→ INSTRUCTIONS FOR THE TASK: Reproduce the records verbatim from the first line through the line containing "center [661, 2490].", inclusive.

→ RECORDS FOR THE TASK:
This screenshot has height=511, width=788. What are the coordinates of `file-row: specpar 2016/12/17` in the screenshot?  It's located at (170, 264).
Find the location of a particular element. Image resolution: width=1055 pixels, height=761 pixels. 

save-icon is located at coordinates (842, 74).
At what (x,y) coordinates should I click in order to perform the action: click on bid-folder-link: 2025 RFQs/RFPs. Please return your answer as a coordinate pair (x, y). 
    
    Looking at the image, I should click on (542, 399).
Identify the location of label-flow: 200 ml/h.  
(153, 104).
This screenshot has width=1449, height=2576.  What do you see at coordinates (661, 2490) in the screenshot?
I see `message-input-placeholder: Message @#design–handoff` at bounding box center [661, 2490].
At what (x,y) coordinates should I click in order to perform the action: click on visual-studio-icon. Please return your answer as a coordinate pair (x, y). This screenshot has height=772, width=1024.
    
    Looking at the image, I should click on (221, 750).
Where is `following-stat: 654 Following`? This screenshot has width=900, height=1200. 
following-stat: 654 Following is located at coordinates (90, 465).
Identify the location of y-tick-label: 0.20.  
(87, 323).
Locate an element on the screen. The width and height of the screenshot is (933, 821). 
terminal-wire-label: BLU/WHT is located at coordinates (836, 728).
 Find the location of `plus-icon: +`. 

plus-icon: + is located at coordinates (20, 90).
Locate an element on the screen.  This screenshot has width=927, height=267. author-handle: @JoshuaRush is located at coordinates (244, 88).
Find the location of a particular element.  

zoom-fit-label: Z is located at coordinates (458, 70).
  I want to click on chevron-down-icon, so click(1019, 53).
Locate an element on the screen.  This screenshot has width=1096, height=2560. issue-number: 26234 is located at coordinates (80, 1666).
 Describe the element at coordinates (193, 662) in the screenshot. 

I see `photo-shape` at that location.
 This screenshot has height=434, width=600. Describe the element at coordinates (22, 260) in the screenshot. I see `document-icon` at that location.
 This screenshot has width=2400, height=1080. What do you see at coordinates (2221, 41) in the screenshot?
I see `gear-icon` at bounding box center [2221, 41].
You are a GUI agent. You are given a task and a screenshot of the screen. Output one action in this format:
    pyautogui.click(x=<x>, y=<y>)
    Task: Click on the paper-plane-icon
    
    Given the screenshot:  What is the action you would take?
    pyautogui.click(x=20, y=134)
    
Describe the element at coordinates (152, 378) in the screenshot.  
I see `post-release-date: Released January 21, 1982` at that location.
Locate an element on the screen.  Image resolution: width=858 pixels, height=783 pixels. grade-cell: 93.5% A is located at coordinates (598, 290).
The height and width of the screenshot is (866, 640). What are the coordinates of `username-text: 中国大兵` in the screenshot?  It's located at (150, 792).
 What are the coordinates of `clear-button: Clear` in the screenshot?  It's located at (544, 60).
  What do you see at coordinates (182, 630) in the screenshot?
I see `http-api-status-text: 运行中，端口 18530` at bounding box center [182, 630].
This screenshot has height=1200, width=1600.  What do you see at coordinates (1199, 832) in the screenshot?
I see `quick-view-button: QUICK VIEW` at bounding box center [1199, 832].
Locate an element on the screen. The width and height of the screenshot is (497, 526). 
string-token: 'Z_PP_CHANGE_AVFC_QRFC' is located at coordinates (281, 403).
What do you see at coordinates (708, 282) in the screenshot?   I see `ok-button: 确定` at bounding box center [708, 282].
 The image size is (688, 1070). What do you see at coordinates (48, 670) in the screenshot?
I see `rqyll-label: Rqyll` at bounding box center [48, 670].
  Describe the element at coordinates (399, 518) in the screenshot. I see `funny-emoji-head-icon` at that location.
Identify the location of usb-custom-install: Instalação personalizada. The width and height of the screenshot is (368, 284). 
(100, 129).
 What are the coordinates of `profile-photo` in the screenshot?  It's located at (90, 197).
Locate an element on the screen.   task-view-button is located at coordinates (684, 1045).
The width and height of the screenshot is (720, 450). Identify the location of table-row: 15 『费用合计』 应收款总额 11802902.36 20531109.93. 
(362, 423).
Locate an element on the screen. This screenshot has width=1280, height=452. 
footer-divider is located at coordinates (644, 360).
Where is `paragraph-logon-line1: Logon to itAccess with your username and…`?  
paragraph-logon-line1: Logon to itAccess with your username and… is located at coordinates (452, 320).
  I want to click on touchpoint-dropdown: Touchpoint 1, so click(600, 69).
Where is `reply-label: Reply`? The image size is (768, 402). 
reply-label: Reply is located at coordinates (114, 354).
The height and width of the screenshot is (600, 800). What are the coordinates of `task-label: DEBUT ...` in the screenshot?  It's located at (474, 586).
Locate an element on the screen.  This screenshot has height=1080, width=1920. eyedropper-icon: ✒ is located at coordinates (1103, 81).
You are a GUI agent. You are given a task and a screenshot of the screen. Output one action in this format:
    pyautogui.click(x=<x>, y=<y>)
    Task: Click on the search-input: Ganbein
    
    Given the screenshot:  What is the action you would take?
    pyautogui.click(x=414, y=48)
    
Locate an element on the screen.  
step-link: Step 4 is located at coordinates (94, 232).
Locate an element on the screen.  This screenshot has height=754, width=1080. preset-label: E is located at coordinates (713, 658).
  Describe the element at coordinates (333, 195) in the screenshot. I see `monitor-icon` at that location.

→ ANSWER FOR THE TASK:
This screenshot has height=511, width=788. What are the coordinates of `file-row: specpar 2016/12/17` in the screenshot?  It's located at (170, 264).
Find the location of a particular element. Image resolution: width=1055 pixels, height=761 pixels. 

save-icon is located at coordinates (842, 74).
At what (x,y) coordinates should I click in order to perform the action: click on bid-folder-link: 2025 RFQs/RFPs. Please return your answer as a coordinate pair (x, y). 
    
    Looking at the image, I should click on (542, 399).
Identify the location of label-flow: 200 ml/h.  
(153, 104).
This screenshot has width=1449, height=2576.  What do you see at coordinates (661, 2490) in the screenshot?
I see `message-input-placeholder: Message @#design–handoff` at bounding box center [661, 2490].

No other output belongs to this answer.